マクロン氏は、「皆さんありがとう。勇気を持って戦ってくれたことを感謝します。皆さんは勝利しました。フランスは勝利しました。私はフランスを守ります」と述べました。そのうえで、ルペン氏に投票した有権者について、「彼らも怒りや不安を表明しました。私はその声を尊重し、国民が今後、極右に投票しないで済むよう、できることはすべて実行します」と述べ、経済の立て直しや社会の格差の解消に取り組む決意を示しました。

さらに、「世界は、フランスが自由を守ることを期待しています。ヨーロッパを立て直すために大きな役割を果たしていかなければなりません」と述べ、EUとの関係を重視していく姿勢を強調しました。最後に、「国民は1つになることを望んでおり、私は和解を目指します。
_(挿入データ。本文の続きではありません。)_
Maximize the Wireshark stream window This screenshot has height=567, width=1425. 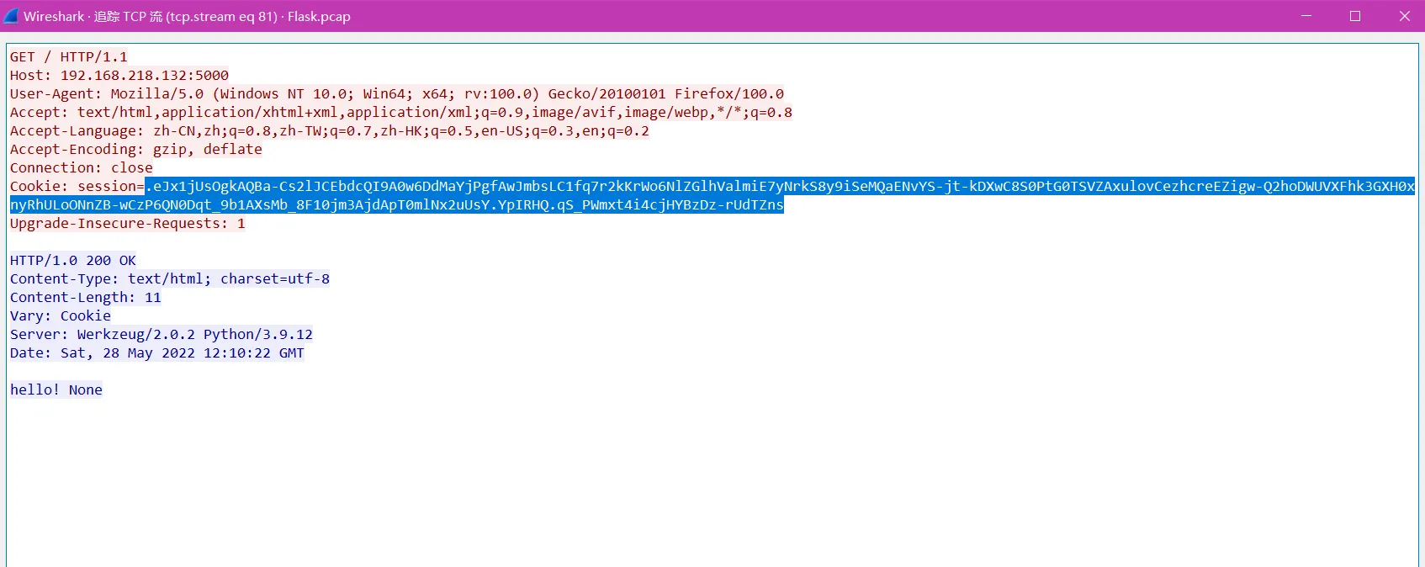(1355, 16)
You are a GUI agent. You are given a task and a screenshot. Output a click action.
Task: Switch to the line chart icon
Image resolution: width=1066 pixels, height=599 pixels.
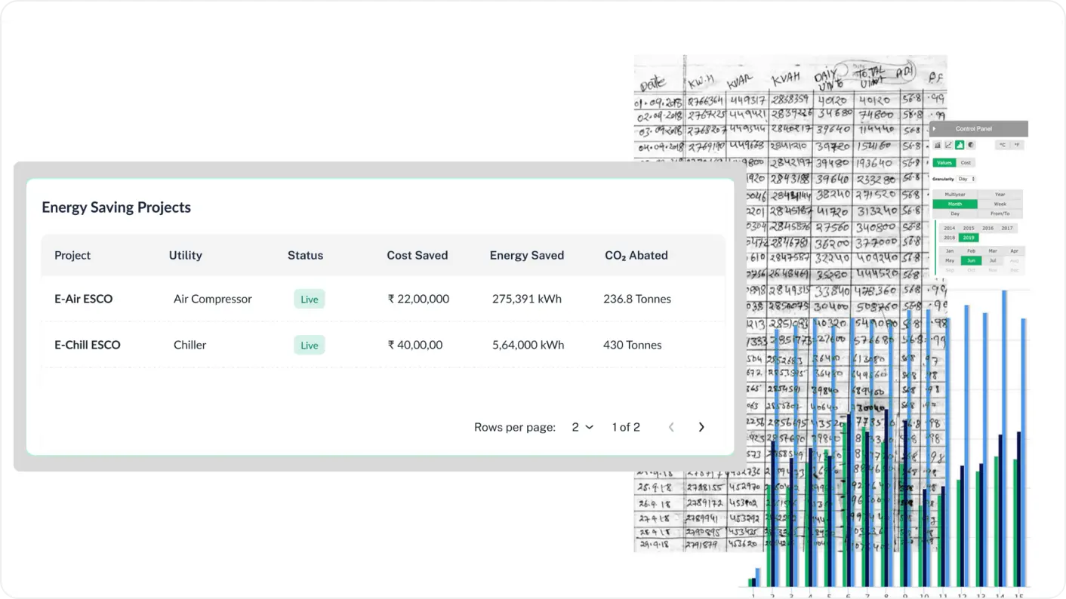tap(948, 145)
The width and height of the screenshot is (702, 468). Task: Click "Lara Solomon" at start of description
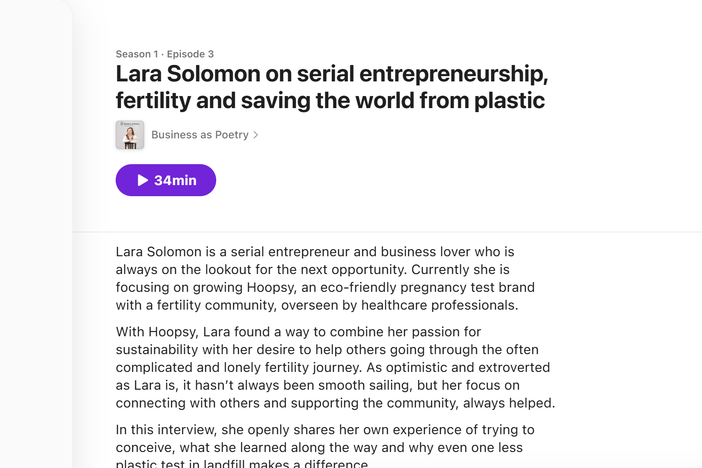159,252
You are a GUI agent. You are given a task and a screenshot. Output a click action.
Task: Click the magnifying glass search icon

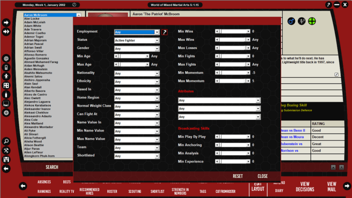point(6,141)
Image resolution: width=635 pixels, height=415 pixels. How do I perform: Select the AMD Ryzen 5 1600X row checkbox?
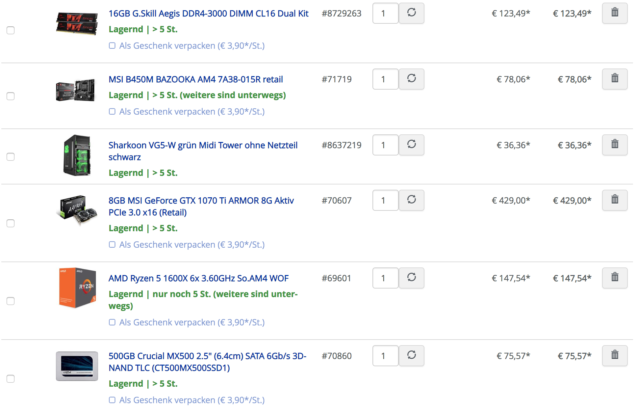(x=11, y=301)
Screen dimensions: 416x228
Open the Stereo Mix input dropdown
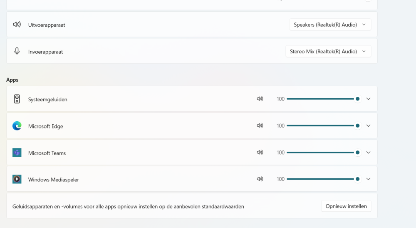point(328,51)
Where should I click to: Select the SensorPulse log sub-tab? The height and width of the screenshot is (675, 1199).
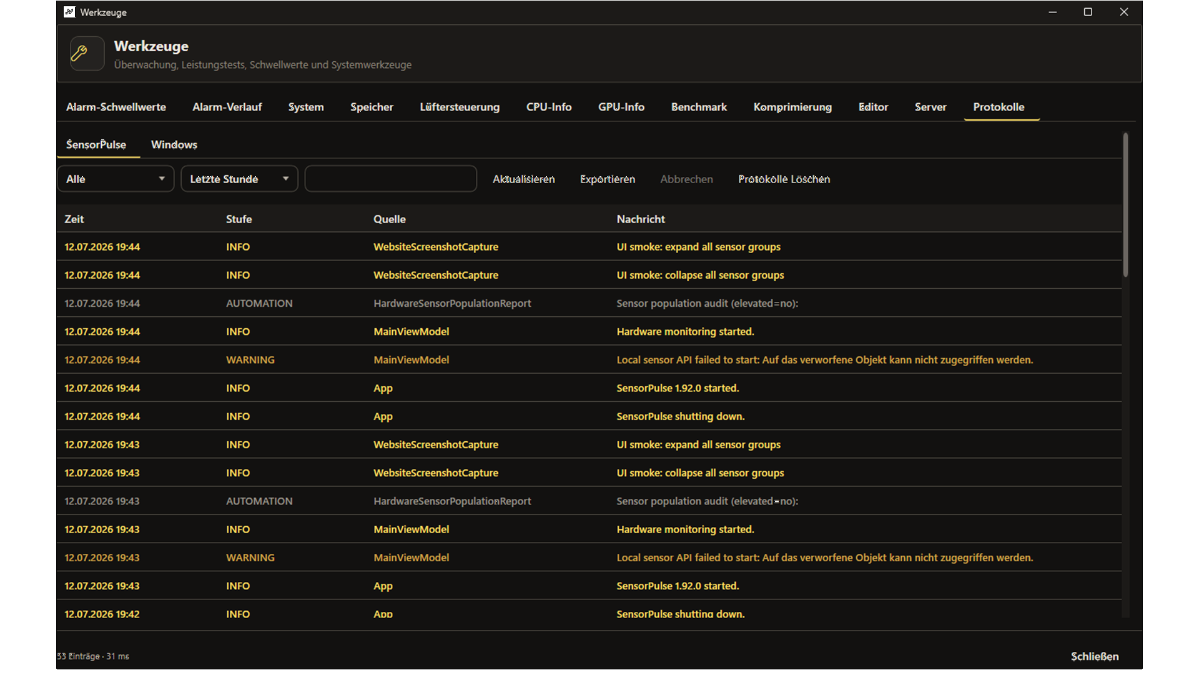[96, 145]
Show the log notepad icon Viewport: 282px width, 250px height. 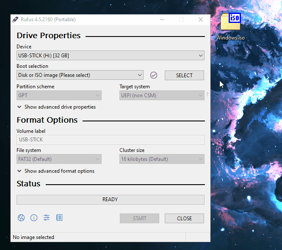(x=59, y=218)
自由、平等、友愛という共和国の価値観に基づいて、皆さんに仕えたい」と述べ、国民の融和に努める姿勢をアピールしました。
オランド大統領「開かれたフランスを象徴」
オランド大統領は声明を発表し、この中で「マクロン氏の勝利は、大多数の国民による共和国の価値観を結集し、EU=ヨーロッパ連合との連携や世界に開かれたフランスを象徴するものだ」としています。
英メイ首相「英仏で共通の課題に」
イギリスの首相官邸は声明を発表し、メイ首相が電話で祝意を伝えたとしたうえで、「イギリスとフランスの緊密な関係を生かし、共通する幅広い課題に取り組むことを楽しみにしている」と呼びかけたとしています。
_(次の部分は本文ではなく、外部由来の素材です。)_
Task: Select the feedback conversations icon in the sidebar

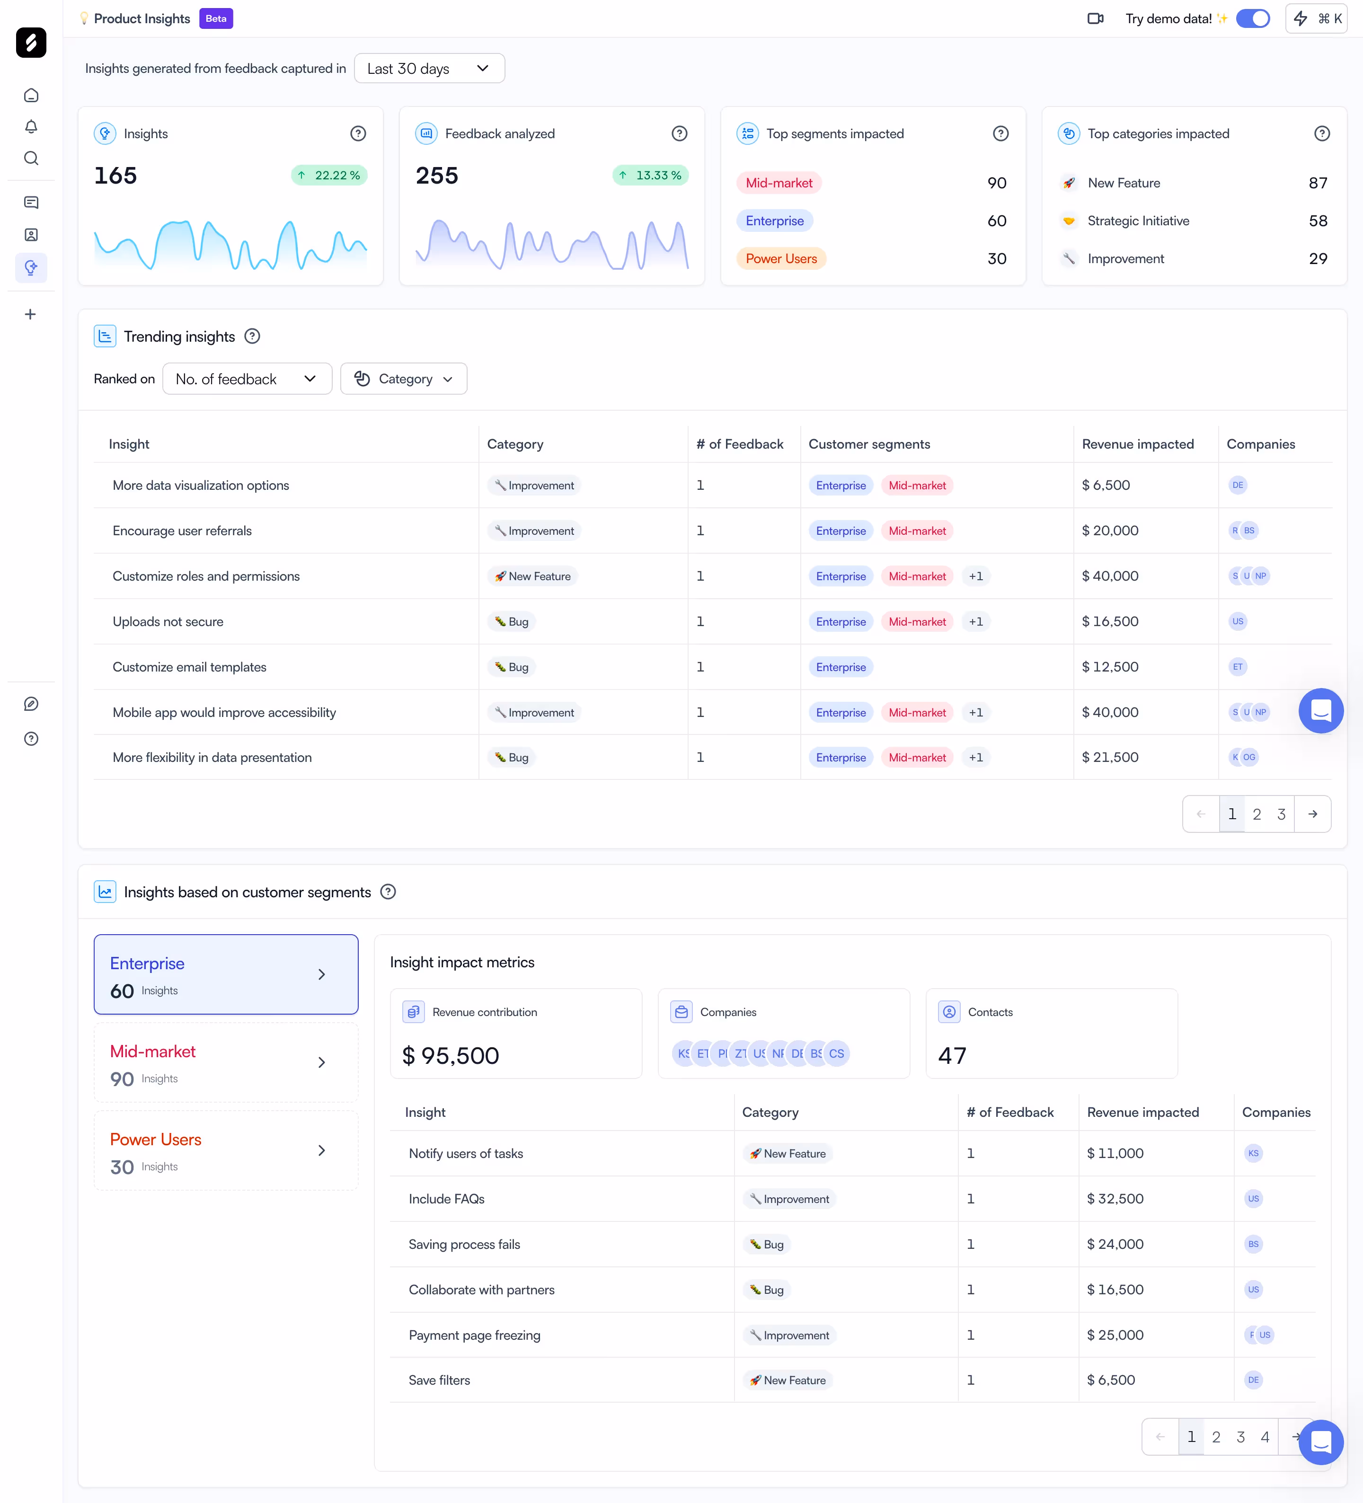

また、メイ首相は電話の中で、イギリスのEU=ヨーロッパ連合からの離脱交渉にも言及し、離脱後もEUと強いパートナーシップを維持したいとして、G7サミット=主要7か国首脳会議などの場で意見を交わしたいという意向を伝えたということです。
独メルケル首相 電話で祝意
ドイツ政府の報道官によりますと、ドイツのメルケル首相は7日、マクロン氏に電話し、祝意を伝えたということです。この中で、メルケル首相はマクロン氏が選挙戦で親ヨーロッパの立場を示し、団結し開かれたEUを目指すと訴えたことを高く評価したうえで、一緒に仕事をすることを楽しみにしていると伝えたということです。
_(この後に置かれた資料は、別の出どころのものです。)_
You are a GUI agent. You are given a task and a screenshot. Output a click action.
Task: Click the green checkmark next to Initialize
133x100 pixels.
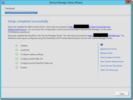coord(17,45)
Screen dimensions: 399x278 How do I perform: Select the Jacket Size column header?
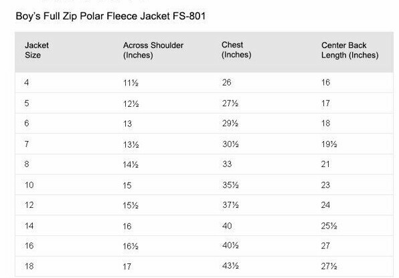(37, 50)
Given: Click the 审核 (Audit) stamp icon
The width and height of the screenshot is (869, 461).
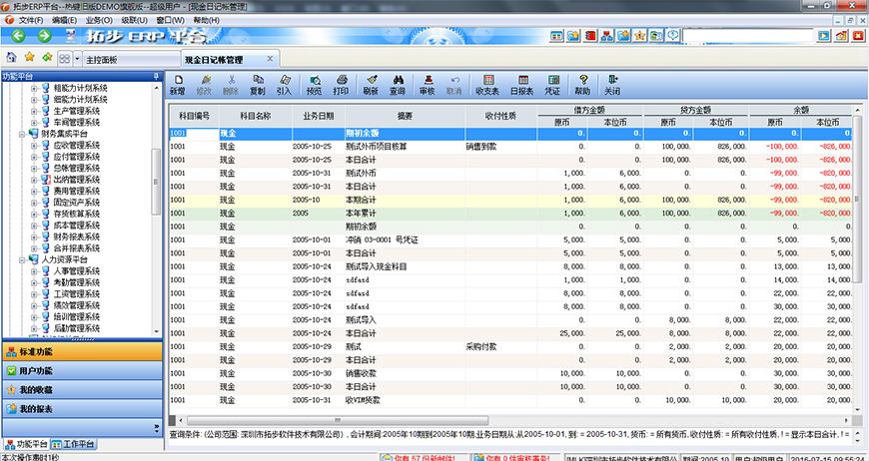Looking at the screenshot, I should (x=428, y=84).
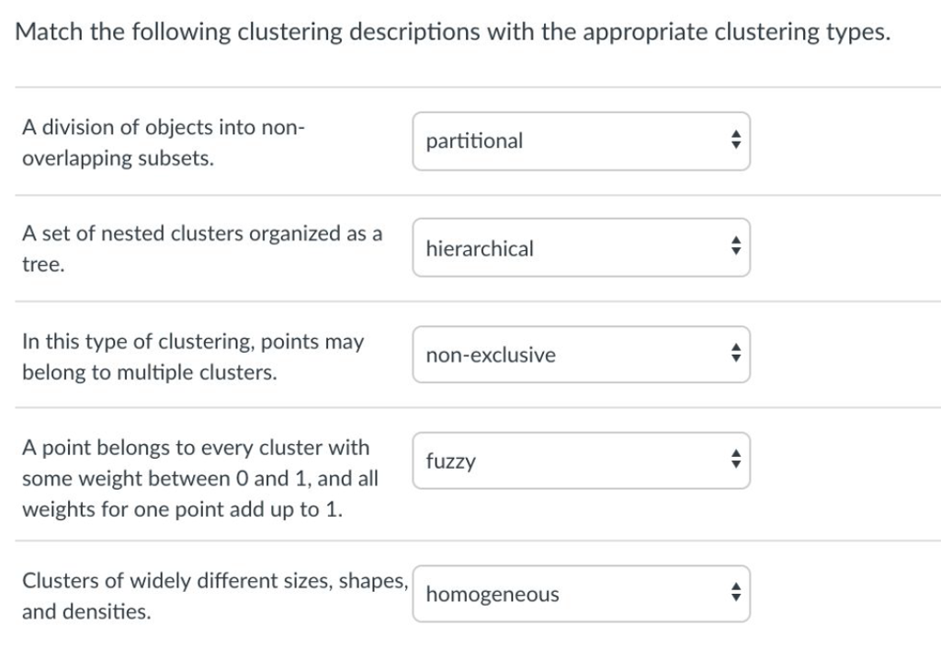941x660 pixels.
Task: Open the "homogeneous" answer dropdown
Action: click(x=582, y=594)
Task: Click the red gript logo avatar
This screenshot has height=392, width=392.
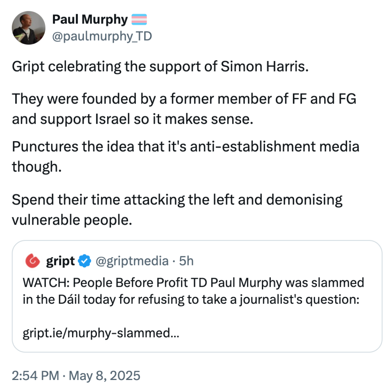Action: [33, 261]
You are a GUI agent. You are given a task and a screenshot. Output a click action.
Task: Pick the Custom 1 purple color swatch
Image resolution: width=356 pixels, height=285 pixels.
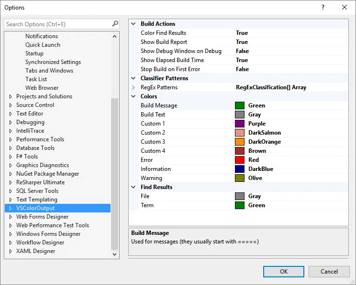240,124
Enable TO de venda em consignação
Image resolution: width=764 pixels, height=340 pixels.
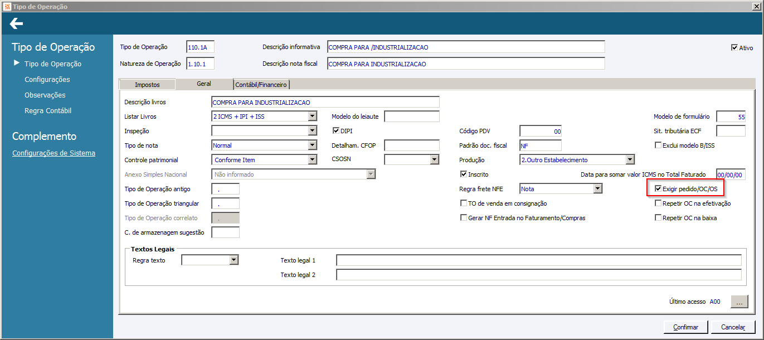464,203
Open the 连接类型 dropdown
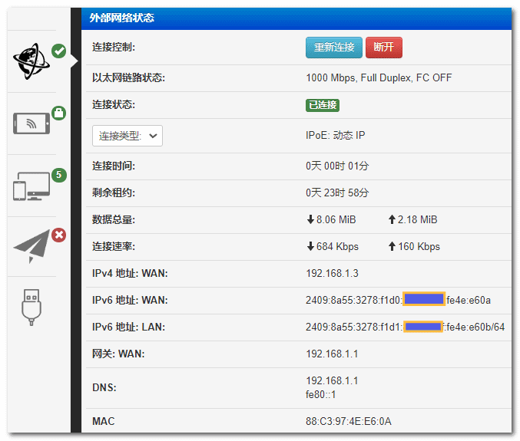 pos(127,136)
また、ドイツのガブリエル外相は7日、声明を出し、「マクロン氏はナショナリストやポピュリストといったヨーロッパに反対する人たちに抵抗できることを示した」と述べ、マクロン氏の勝利を祝福しました。

そのうえで、ガブリエル外相は「マクロン氏の勝利でドイツにも責任が生じる。マクロン氏が大統領として成功しなければ、5年後にはルペン氏が大統領に選ばれることになるからだ」と述べ、ドイツとしてもマクロン氏が進める経済改革を支援していく考えを示しました。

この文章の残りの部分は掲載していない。